When talking to a woman who had moved to Los Angeles within the past few months from Memphis, I asked the question that I inevitably ask everyone eventually, whether they’re from that city or not: “Do you like Young Dolph?” She told me that she’s more of a Yo Gotti fan, at which point the conversation promptly ended, and I stared at my phone to see what was going down in the DM. Later, listening to Time Served, I realized that the same him vs. him argument wouldn’t work in the case of Moneybagg Yo. Moneybagg hails from a scene that’s been plagued by unnecessary beef for the past several years, and is aligned firmly on the side of Yo Gotti, with whom he put out the collaborative 2016 mixtape 2 Federal. Yet he himself is non-divisive. It is hard to be divisive when you make songs like “Federal Fed,” and enlist Future to rap alongside you. It is hard to be controversial when are so objectively great.

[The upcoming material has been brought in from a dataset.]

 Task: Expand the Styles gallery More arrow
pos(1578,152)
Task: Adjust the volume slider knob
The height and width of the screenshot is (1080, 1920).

Moneybagg Yo is the Tin Man of Memphis. The self-broadcasted core aspect of his character is that he is heartless. The only term he uses as often is “relentless,” and he is relentless about reminding you he is heartless. He conveys it in his music, too, rapping with more precision, less humor, and in a colder, blunter manner than many of his Memphis peers. On “U Played,” he begins, “I don’t got a heart, but fuck it I’m paid.” This is his repeated assertion. He wants us to believe it is true. It is true, in a sense, but also it is not. Because, as The Wizard might tell him, no one who lacks a heart could make music this good.
Even Blac Youngsta, a polarizing figure whose name has emerged more than once in the dramatic saga of their city, destroys his featured verse and hook on “1 2 3.” The song starts with Blac Youngsta counting those numbers, Sesame Street-style, exactly on beat. It’s inexplicable why his cadence is so captivating, but It locks his voice in perfect time to a beat that marches on consistently, or, to use Moneybagg’s other favorite word, relentlessly.
There are stumbles on the album, such as “Dem People Freestyle,” which is forgiven for the use of the word freestyle in the title, but which also doesn’t work well in the full-length album format. It contains a hook that rhymes “big bag” with “big mad,” “big sad,” and “bitch ass.” At first it’s off-putting, and by the end of the song, in Moneybagg fashion, it’s stuck in your head. “Match My Fly” and “Real Luv” are similar low points of the LP. They are two tracks tailor-made for a particular mood and audience. Like Schoolboy Q did with “Studio,” even they somehow manage to succeed, and haven’t been skipped on my repeated run-throughs.
It will be a long year and it has already proven to be a tragic one. Hip-hop, and music in general, continues to shift its focus. Newness is valued over oldness, even if the new is informed by the old and vice versa. Moneybagg Yo is by no means new. His LPs have been slowly peaking at higher notches within the Top 200 of the charts since 2017. He had been recording long before that. America, and the world, needs Memphis. Memphis doesn’t need to be divided. Memphis has Moneybagg Yo.